Karena itu LBH Jakarta, kata Fadhil, perlu penjelasan yang terang kewenangan dari otoritas TNI-AL yang melakukan aksinya pembongkaran pagar laut itu. “Sampai sekarang kita nggak tahu, TNI Angkatan Laut itu melakukan aksinya membongkar pagar laut itu, dalam kapasitasnya sebagai apa?” ujar Fadhil.
Ia mengatakan, TNI memang memiliki kewenangan melakukan penyelidikan, maupun penyidikan atas satu peristiwa hukum yang terjadi di masyarakat. Namun dalam kasus pagar laut ini, Fadhil mempertanyakan aksi TNI AL yang melakukan pembongkaran pagar laut tersebut dalam rangka apa.

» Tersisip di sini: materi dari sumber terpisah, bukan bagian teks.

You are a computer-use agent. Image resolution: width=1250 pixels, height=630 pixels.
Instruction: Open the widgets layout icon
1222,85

“TNI Angkatan Laut ini, nggak jelas dalam kapasitasnya sebagai apa? Apakah dalam rangka penyidikan?,” ujar Fadhil.
Sementara itu, selama ini ada KKP yang menyatakan melakukan penyelidikan dan penyidikan tentang siapa yang terlibat dalam pemagaran laut sepanjang 30-an Kilometer (Km) tersebut. Akan tetapi, kata Fadhil, apa yang sudah dilakukan oleh KKP, pun masih sumir untuk melangkah ke proses administratif, atau pemidanaan.

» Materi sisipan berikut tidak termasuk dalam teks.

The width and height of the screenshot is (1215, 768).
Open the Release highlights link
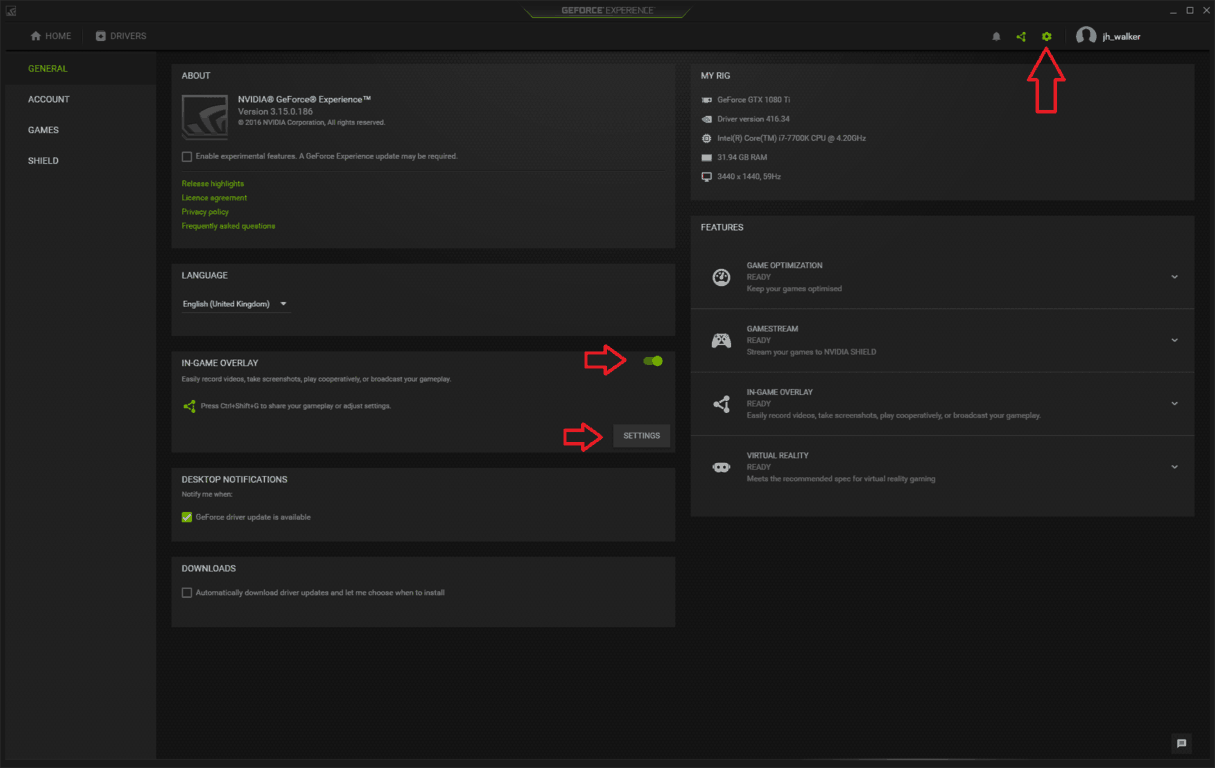pyautogui.click(x=213, y=184)
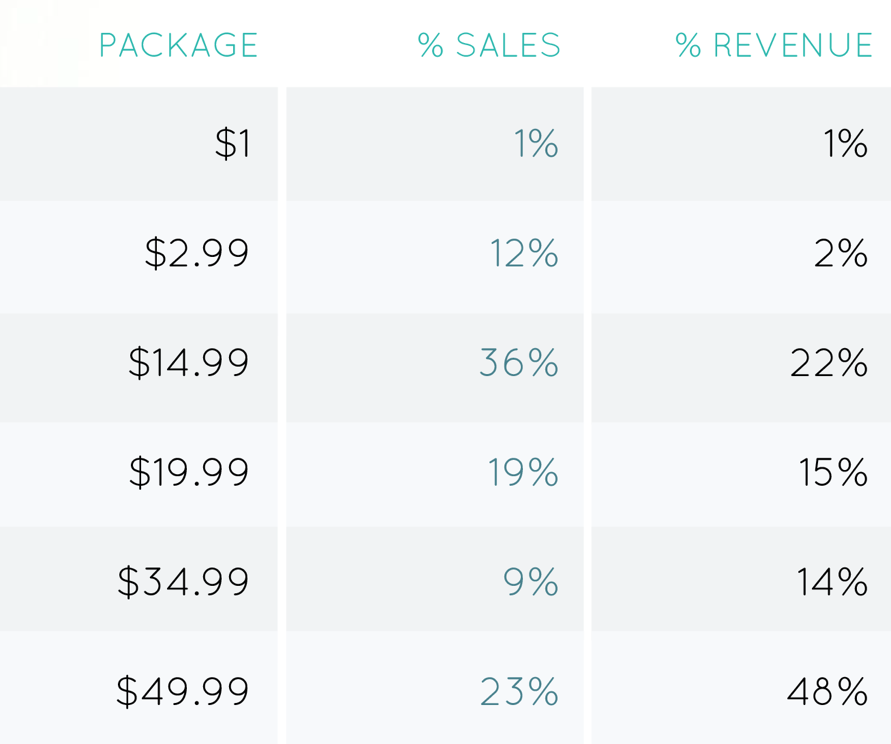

“KKP juga sampai sekarang tidak jelas melakukan penyelidikan, dan penyidikan itu apakah prosesnya di ranah administratif, atau di ranah pidana,” kata Fadhil.

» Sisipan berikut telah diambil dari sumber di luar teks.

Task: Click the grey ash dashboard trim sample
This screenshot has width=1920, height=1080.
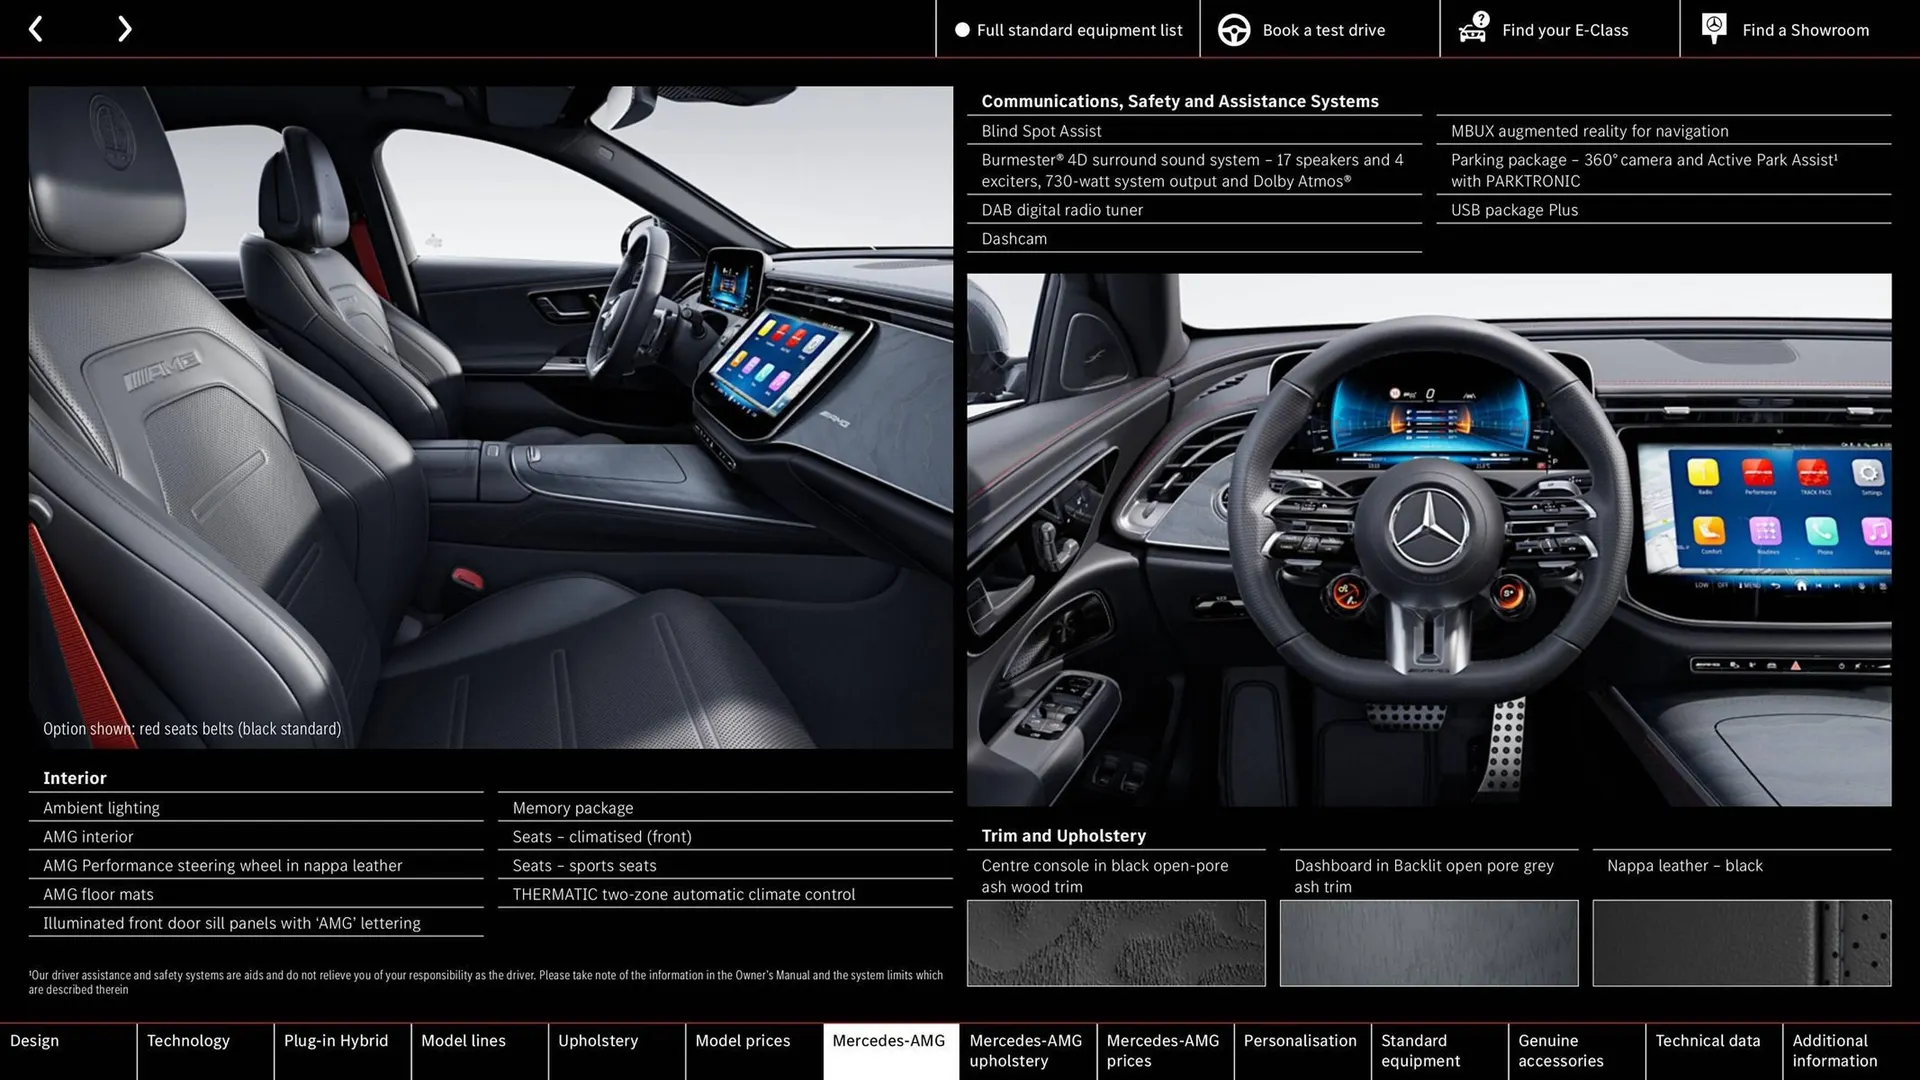Action: [x=1428, y=942]
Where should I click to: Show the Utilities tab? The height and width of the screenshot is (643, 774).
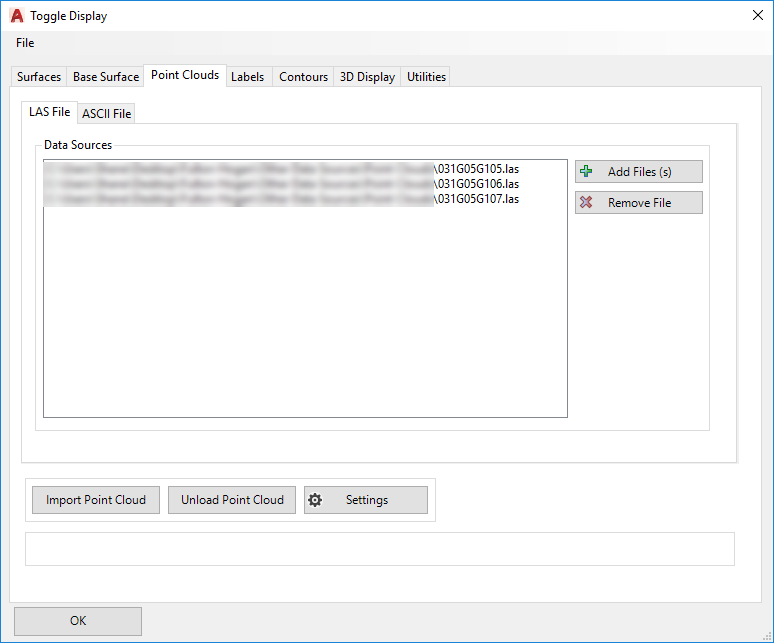(x=426, y=77)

KKP pun selama ini cuma melakukan penyegelan yang itu tak berdampak pada bentuk penindakan yang diinginkan oleh hukum. Sedangkan Polri, kata Fadhil yang juga memiliki divisi khusus Polairud selama ini tak dalam posisi sedang melakukan penyelidikan, maupun penyidikan.
“Jadi yang kita soroti itu ada dua hal. Pertama soal koordinasi antarmasing-masing lembaga negara. Karena kita sampai sekarang juga nggak tahu, siapa penegak hukumnya? Dan kedua, soal tumpang tindih kewenangan. Siapa sebenarnya yang memiliki kewenangan, siapa yang memiliki tugas, dan masalah ini domainnya siapa, dan ini ranahnya apa (pidana atau administratif)?” ujar Fadhil.
Karena tak terang tentang lembaga mana yang harus mengambil penindakan atas keberadaan pagar laut tersebut, LBH Jakarta menyarankan agar TNI-AL menahan diri untuk tak melanjutkan pembongkaran.
“Bagi kami, jika TNI melanjutkan pembongkaran, itu sebagai tindakan yang ilegal. Karena pembongkaran oleh TNI Angkatan Laut itu dilakukan tanpa ada dasar kewenangan yang jelas,” kata Fadhil.
LBH Jakarta, kata Fadhil meminta agar KKP untuk melakukan penyegelan menyeluruh atas keberadaan pagar laut sepanjang 30 Km tersebut, dan melanjutkan penyidikan dalam pengusutan tuntas terkait keberadaan pagar laut tersebut. Lalu, meneruskan hasil penyidikannya itu ke ranah pemidanaan terhadap para pelaku, penyandang dana, dan pemilik manfaat dari keberadaan pagar laut tersebut.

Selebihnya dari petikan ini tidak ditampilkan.